(Recorded data)
________________________
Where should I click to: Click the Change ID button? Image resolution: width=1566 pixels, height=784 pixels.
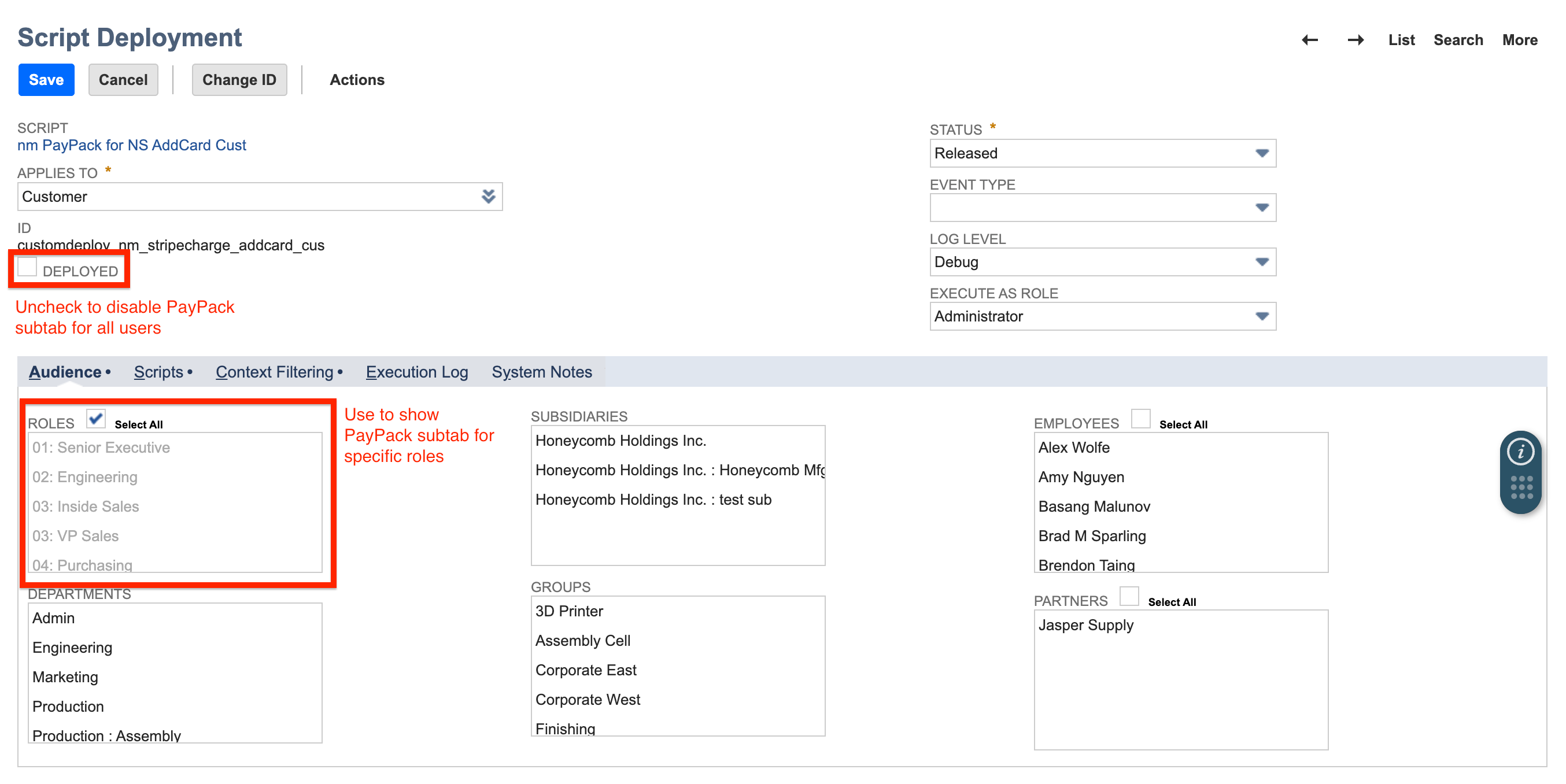[x=239, y=79]
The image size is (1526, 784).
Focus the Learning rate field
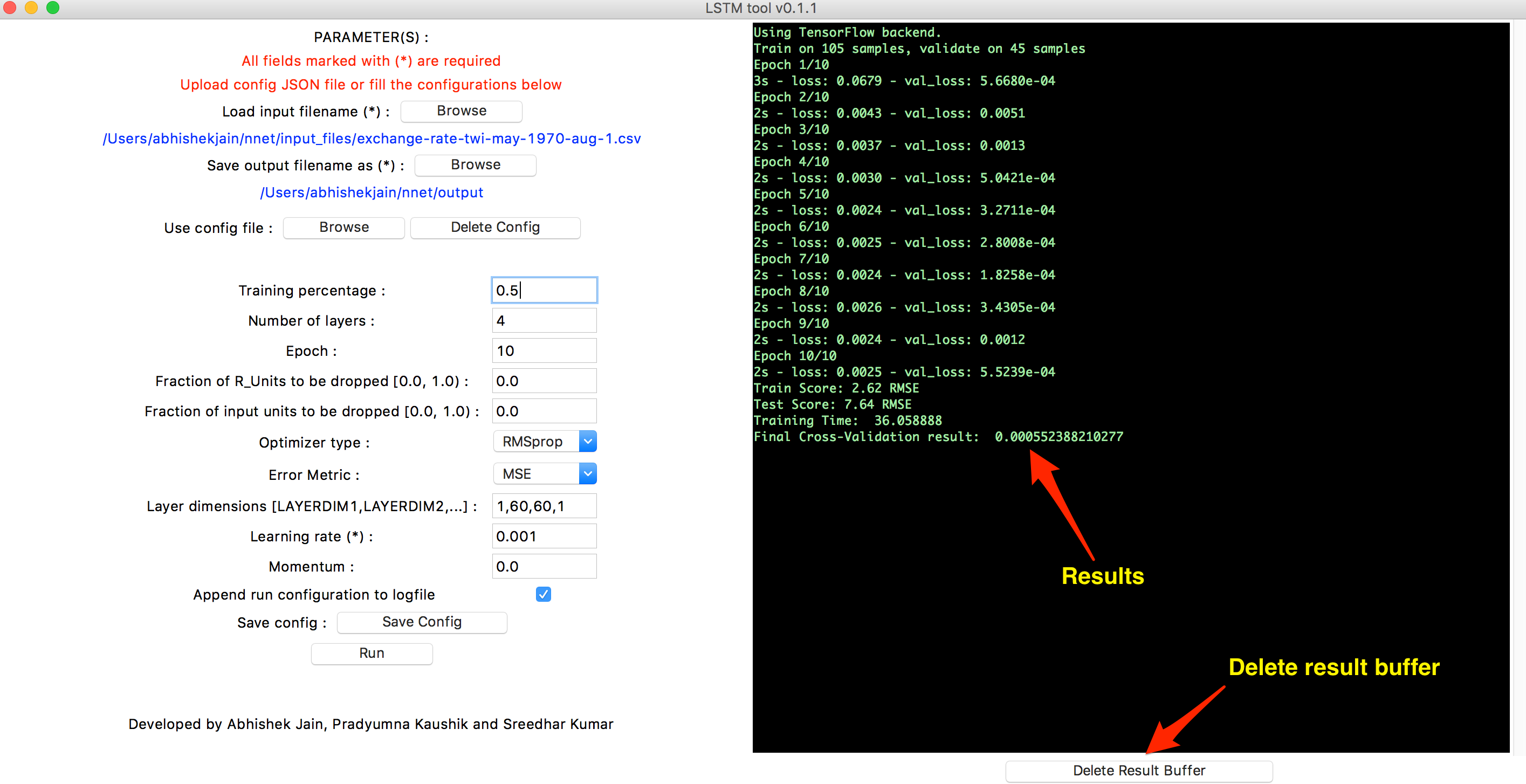tap(544, 537)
________________________
:: Problem to solve ::
Please copy the lines above, starting at the one that holds "The image size is (1526, 784)." and stopping after the last line, exactly as they appear and minus the pictures.

:: Expected answer ::
The image size is (1526, 784).
Focus the Learning rate field
tap(544, 537)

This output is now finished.